Uecoop, per due aziende su tre obbligo mascherina per tutto l’anno - QdS

Uecoop, per due aziende su tre obbligo mascherina per tutto l’anno

redazione

Uecoop, per due aziende su tre obbligo mascherina per tutto l’anno

giovedì 30 Luglio 2020 - 00:00

Quasi 2 imprese su 3 (65%) prevedono che l’uso delle mascherine non finirà con l`estate ma verrà esteso addirittura a tutto il 2020 sino a dicembre. è quanto emerge da un monitoraggio dell’Unione europea delle cooperative (Uecoop) in riferimento alla proroga dello stato di emergenza per la pandemia da Coronavirus mentre l`ondata di caldo torrido in Italia con temperature fino a 43 gradi rende sempre più disagevole indossare le mascherine antivirus all`aperto e nei luoghi chiusi non climatizzati con il sudore che attacca i tessuti alla pelle e segna il viso. Una situazione che pesa ancora di più negli ambienti di lavoro dove l’applicazione delle necessarie misure di sicurezza appesantisce l’attività quotidiana. “Fra gli italiani – ha continua Uecoop – la mascherina è ormai un oggetto di uso quotidiano da portarsi sempre dietro come le chiavi di casa e che se non si trova da comprare in farmacia o nei negozi specializzati viene recuperata in qualche modo da amici e parenti o addirittura costruita con il fai da te a domicilio”.

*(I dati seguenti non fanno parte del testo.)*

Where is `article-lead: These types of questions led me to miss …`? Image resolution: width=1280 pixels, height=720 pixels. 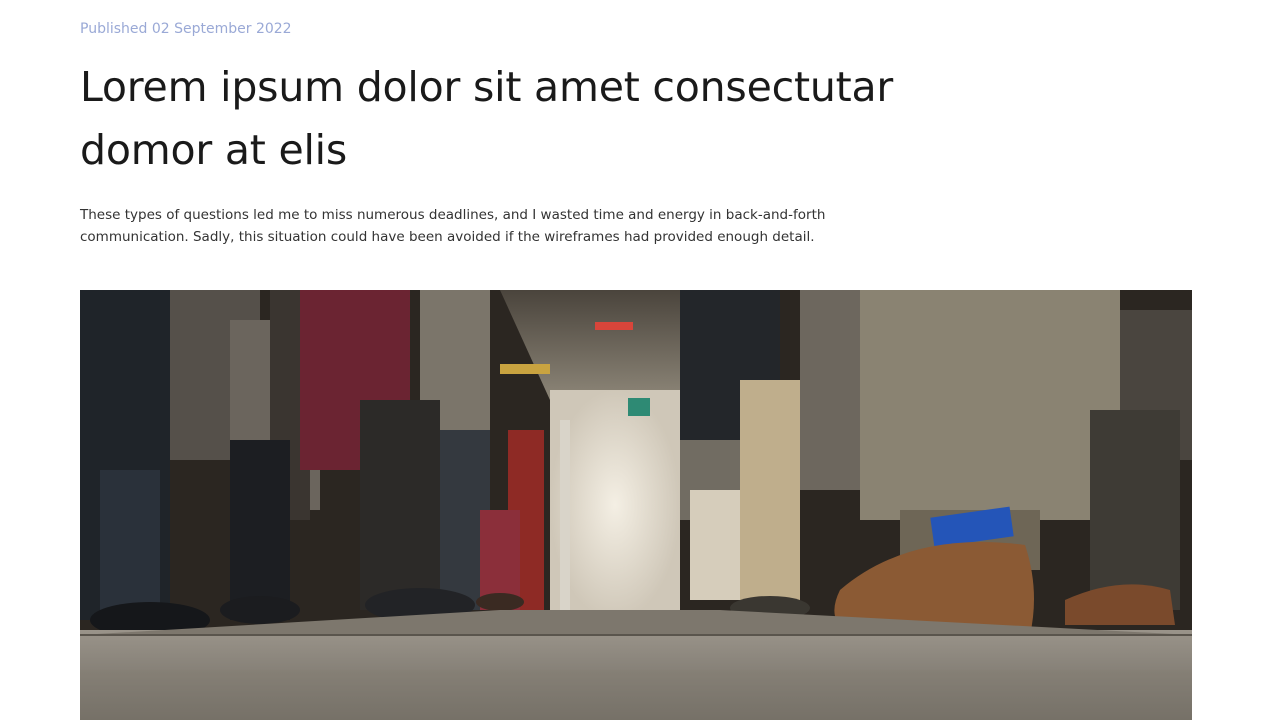 article-lead: These types of questions led me to miss … is located at coordinates (453, 226).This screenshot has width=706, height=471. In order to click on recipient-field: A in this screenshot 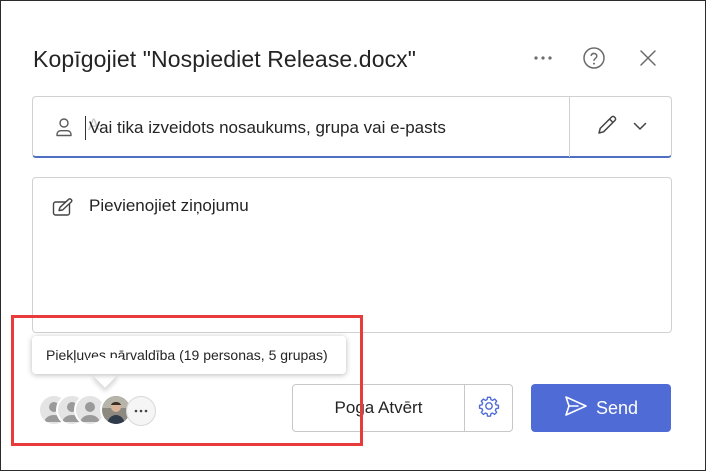, I will do `click(352, 127)`.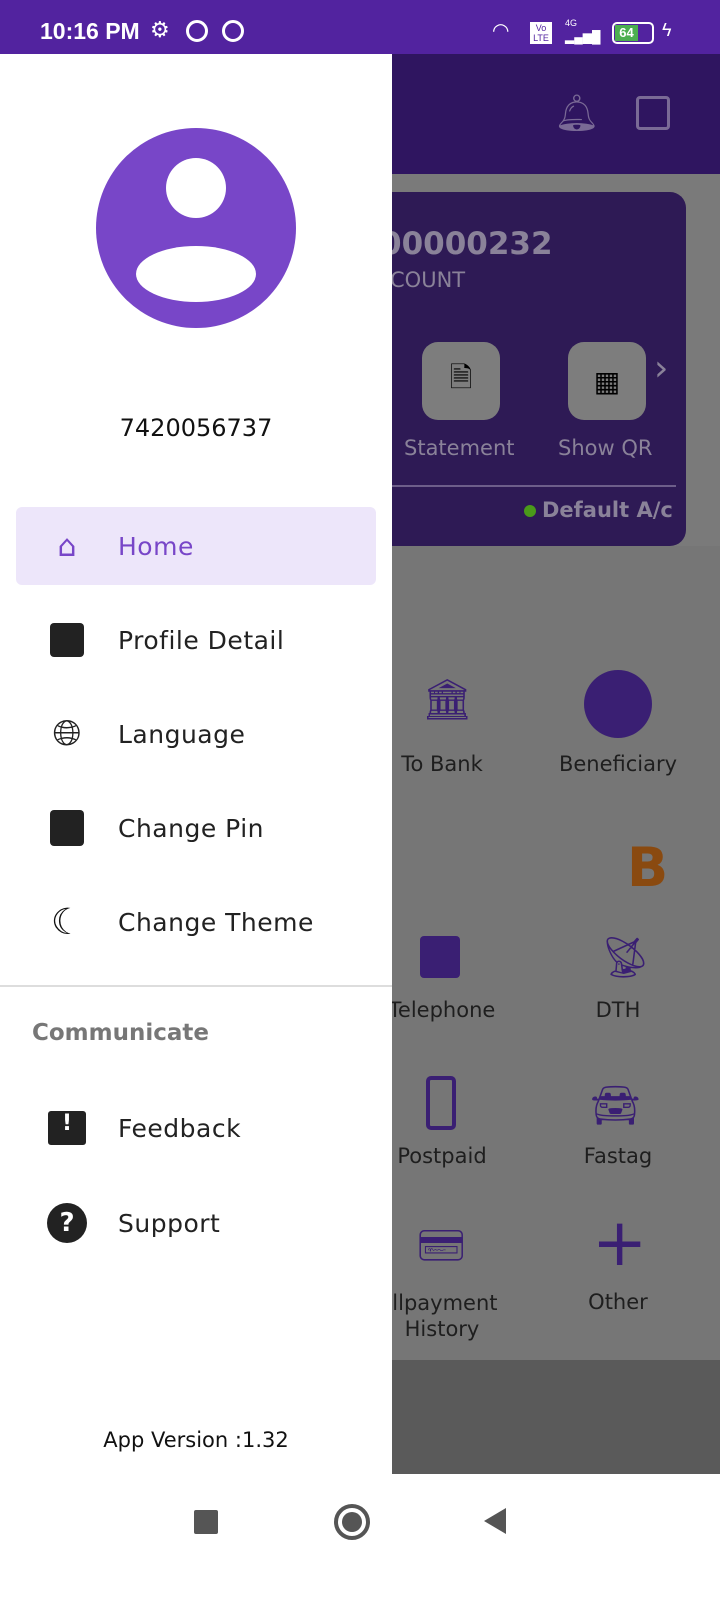  I want to click on charging-icon: ϟ, so click(667, 30).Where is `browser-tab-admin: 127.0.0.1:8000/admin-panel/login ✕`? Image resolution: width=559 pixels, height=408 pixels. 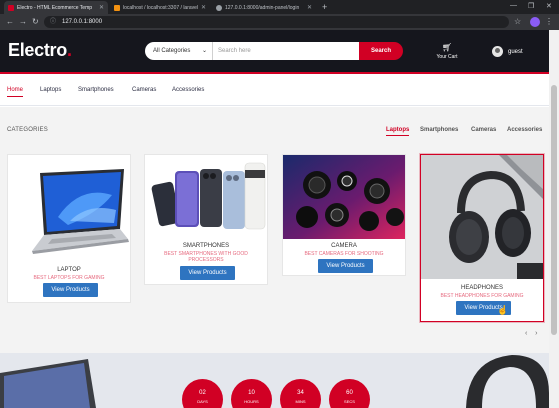 browser-tab-admin: 127.0.0.1:8000/admin-panel/login ✕ is located at coordinates (264, 8).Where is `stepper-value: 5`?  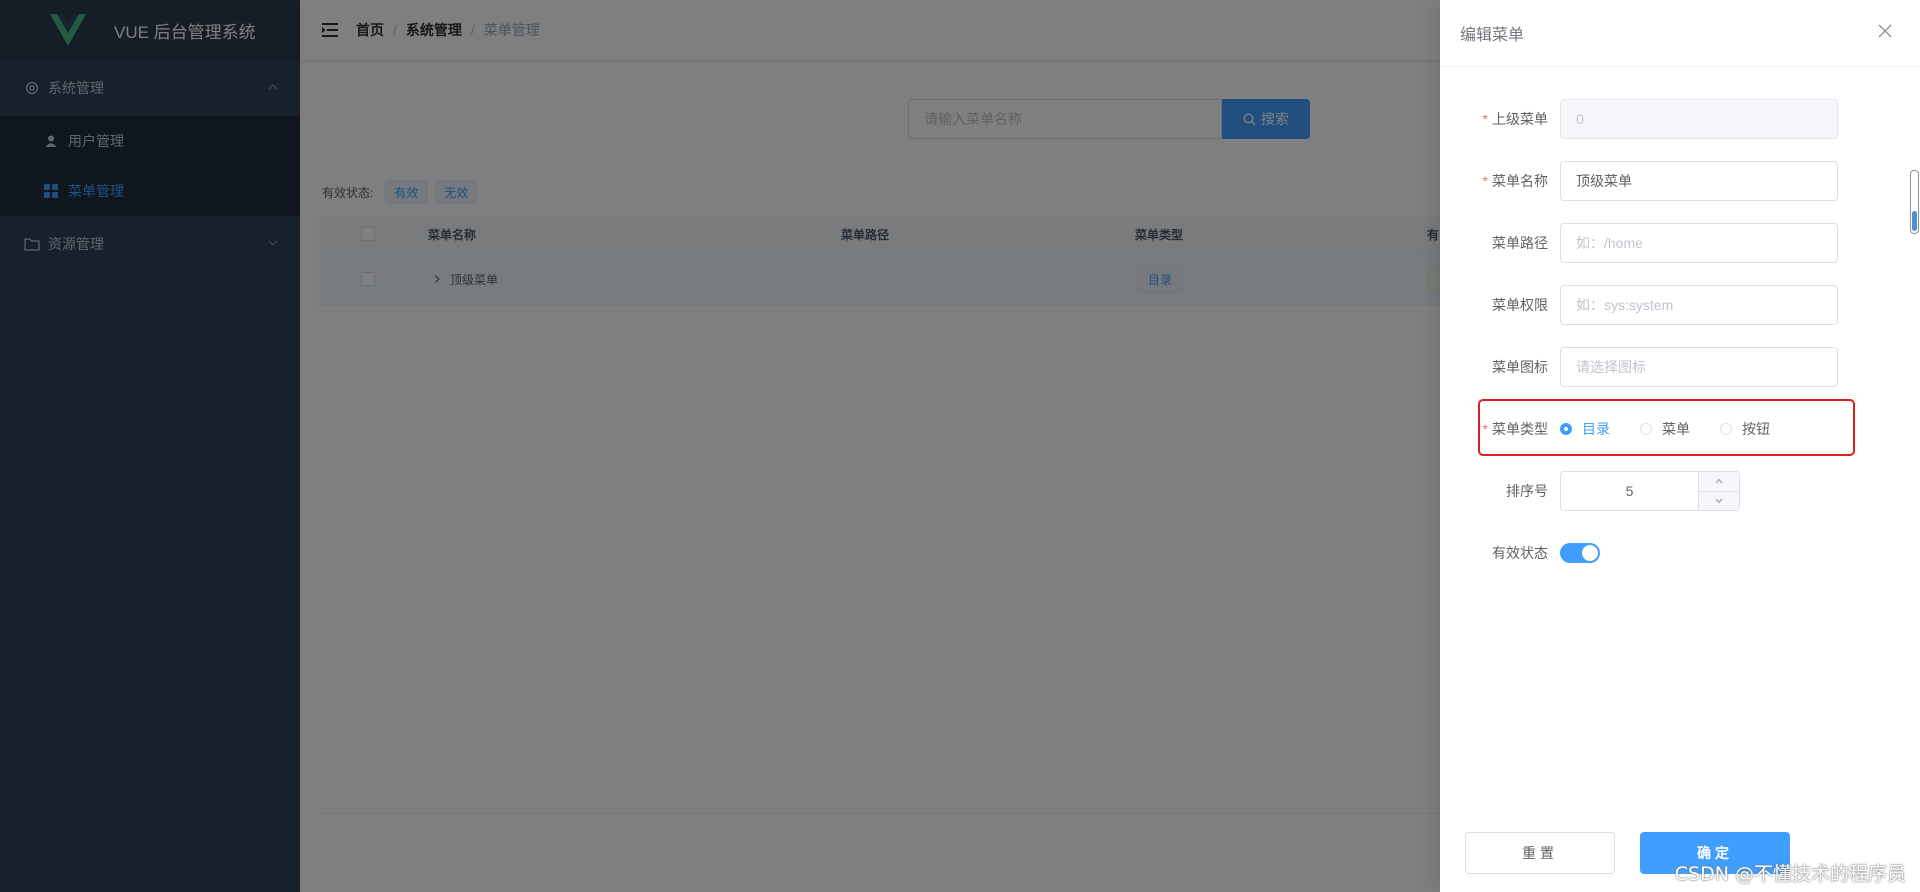
stepper-value: 5 is located at coordinates (1630, 491).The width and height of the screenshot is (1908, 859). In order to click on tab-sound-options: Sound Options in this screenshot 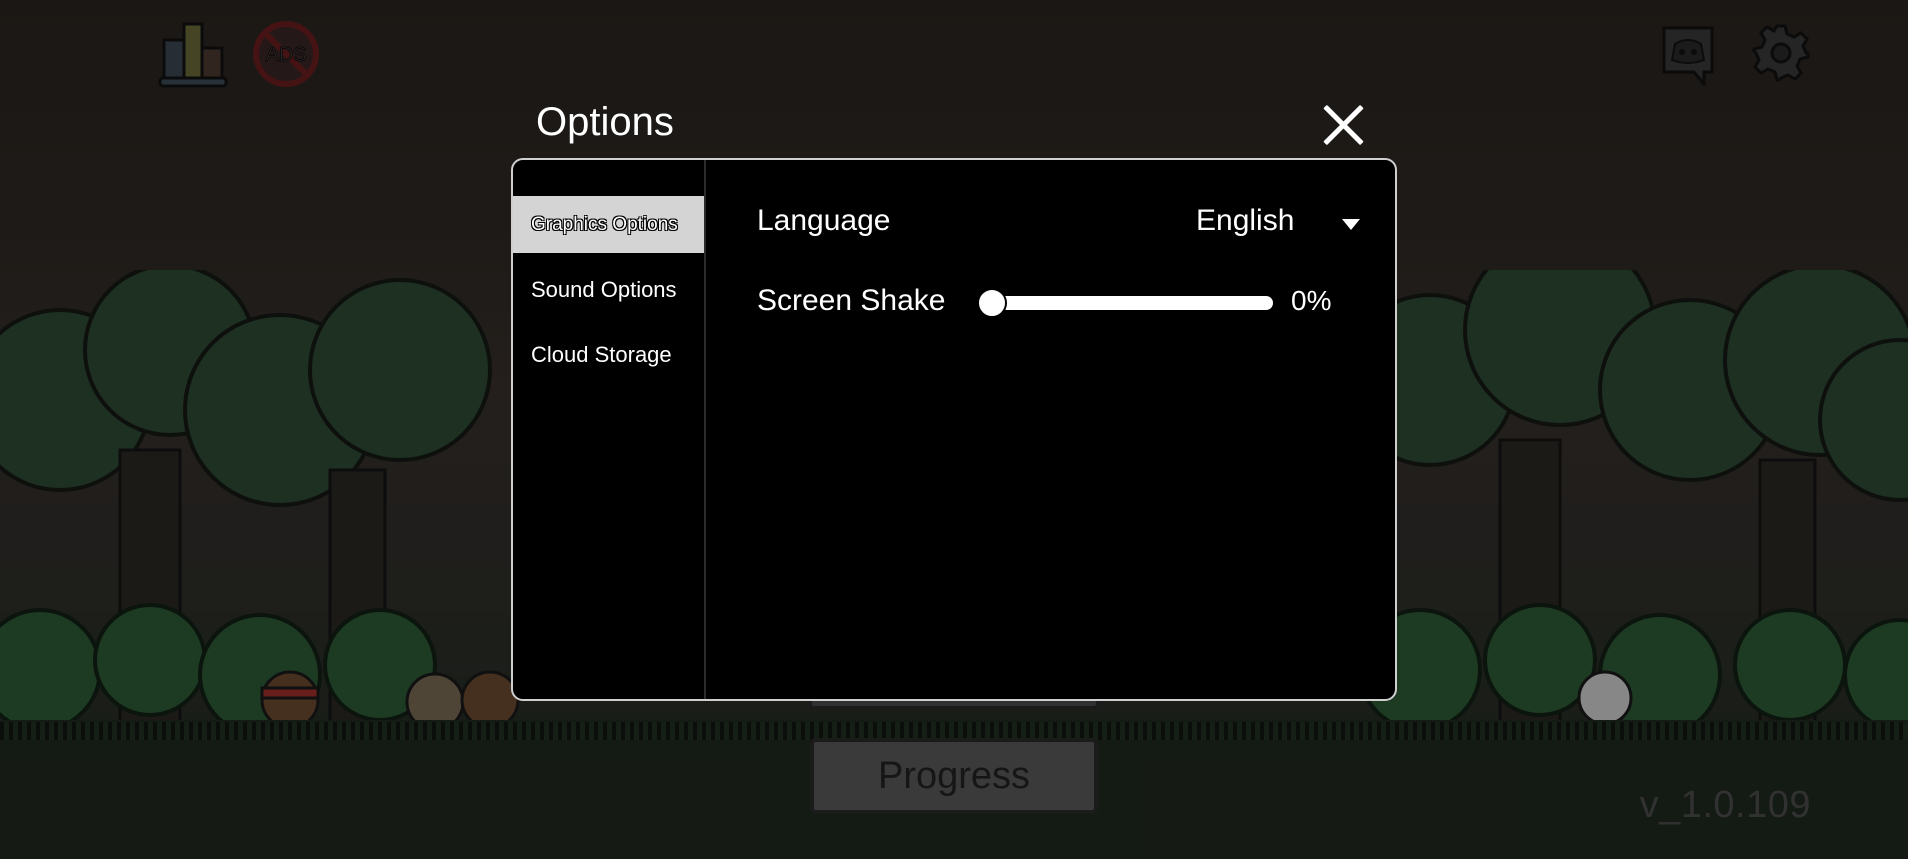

L’indagine di Uecoop evidenzia anche una quota pari al 9% di super ottimisti convinti che a fine settembre si potrà mettere nel cassetto la protezione anti virus mentre più di 1 impresa cooperativa su 4 (26%) è super pessimista e pensa che per risolvere la situazione e togliere le mascherine bisognerà attendere addirittura fino all`estate dell`anno prossimo nel 2021. “L’uso dei dispositivi di protezione – ha sottolineato l’Unione – è necessaria sia per la tutela dei dipendenti che per quella delle persone assistite in particolare dalle cooperative sociali e assistenziali che si occupano di anziani, malati e disabili a domicilio o in strutture specializzate o nelle case di riposo dove sono accuditi oltre 300 mila anziani, una delle categorie più deboli in caso di contagio e che quindi vanno tutelate con maggiore attenzione”. “Entro la fine dell’anno – ha concluso – la spesa stimata di aziende e famiglie per le mascherine potrebbe superare i due miliardi di euro”.